The board also discussed a rule change Thursday that would address a recent controversy surrounding a race June 10 at Santa Anita, in which Fly to Mars was not reported as a gelding until about 20 minutes before post time.

The proposed rule modification would require that stewards scratch a horse from a race "in which it is entered if the true sex of the horse is not reported to the racing office prior to the opening of wagering on the race."

Fly to Mars won the waiver maiden claiming race as the 4-1 second choice, but the circumstances surrounding the victory were extraordinary. In the final race of the day, Fly to Mars triggered a nearly $900,000 payout in the single-ticket Pick 6 jackpot wager.

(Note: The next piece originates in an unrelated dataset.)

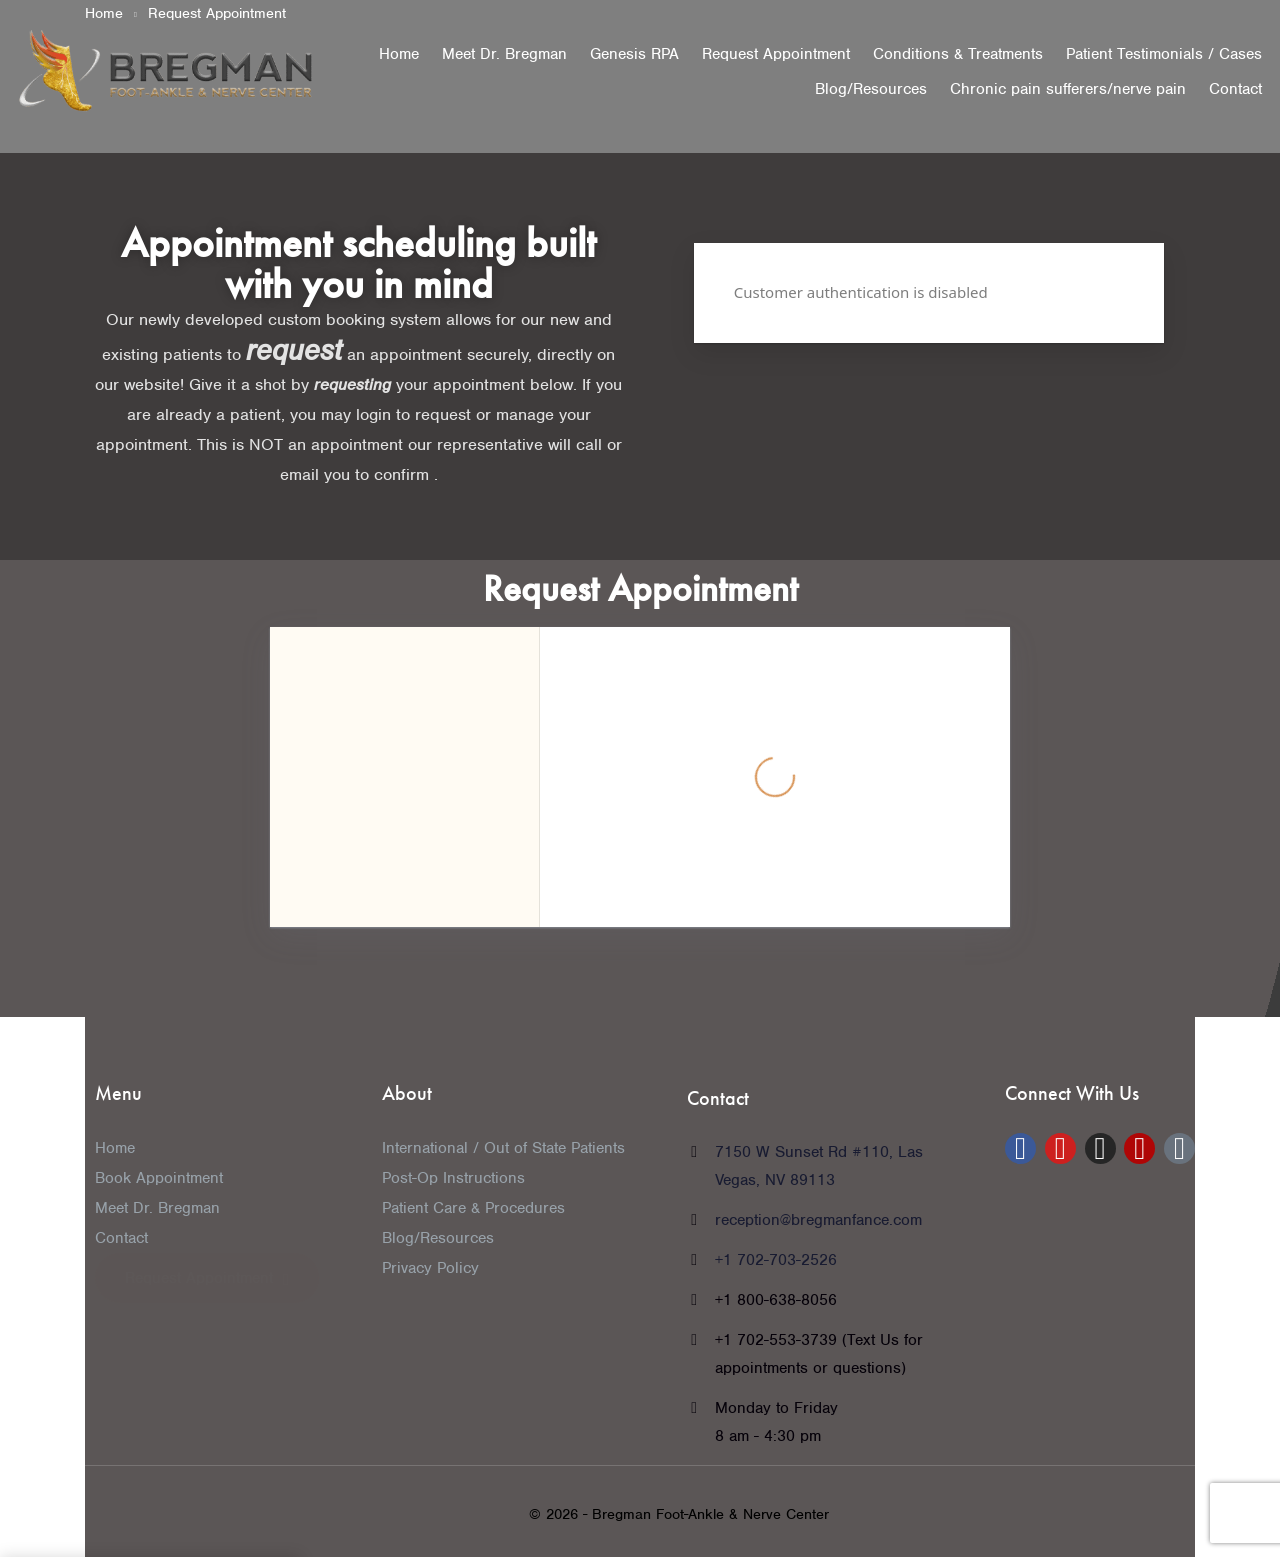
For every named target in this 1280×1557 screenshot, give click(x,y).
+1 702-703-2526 (776, 1260)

The CHRB polled members of the Horseplayers Association of North America and the results were overwhelmingly in favor of scratching a horse if a gelding is unreported. Balch took issue with scratching a horse for the reasons stated in the proposal and called the proposed regulation "hitting a fly with a sledgehammer" for an issue that has diminished in recent years.

"We have to remember that it's not just the 'Pick' bets," Balch said. "In this incident, so to speak, that caused this action to be proposed, the horse that won (did not show) any type of form reversal. ... In this case the horse was second favorite. ... Think of what the reaction would have been if that horse had been scratched. It is true that the horse won and triggered a (large) payoff, but if he'd been scratched (critics) would have gone crazy to say Santa Anita did this to create a carryover.

"We can't win if we're going to talk always about what the great, broad reaction is. I would appeal to this board to think about what is fair to all the connections, which certainly includes the horseplayers."

CHRB member Madeline Auerbach expressed a concern over public trust, and offered an alternative to have the horse run for purse money only, without factoring into the wagering pools.

"It creates the idea that somebody did something nefarious," Auerbach said. "You've got to get as far away from nefarious activities—or perceived nefarious activities—as you can. We have to have the gamblers really trust what we're doing out there."

Hammerle countered with a perspective from gamblers who had multi-race tickets alive to Fly to Mars. If he was scratched, that would have triggered consolation payouts in some wagers and alternate horses (most often the post-time favorite) in others. In the jackpot Pick 6, it would have entirely eliminated the "jackpot" provision of the wager, which often builds a large carryover pot for a single-ticket winner like the one June 10.

If Fly to Mars was scratched, the bettor with the single Pick 6 ticket alive would have been out hundreds of thousands of dollars.

"I think about this guy that's sitting there with the horse he picked—he doesn't care if he's a gelding," Hammerle said. "All the sudden, he's looking at a nice payout and 'What do you mean you scratched my horse?' Now he's got the favorite that he doesn't even like and you're changing the bettors' whole deal. ... A lot of people want to bet the horse. The gelding thing might have come into it. It might not have.

"I just think we need to think about that a little more strongly than just to assume the guy would or wouldn't have bet the horse had he known ahead of time he was a gelding."

CHRB equine medical director Rick Arthur posited that the issue could be avoided with proper attentiveness.

"This is a real simple issue to solve," Arthur said. "What we're trying to do is get the trainers to look behind the horses legs and see if they're geldings or not before they enter the horse. It's not that much to ask."

The CHRB unanimously approved the proposal for a 45-day public comment period.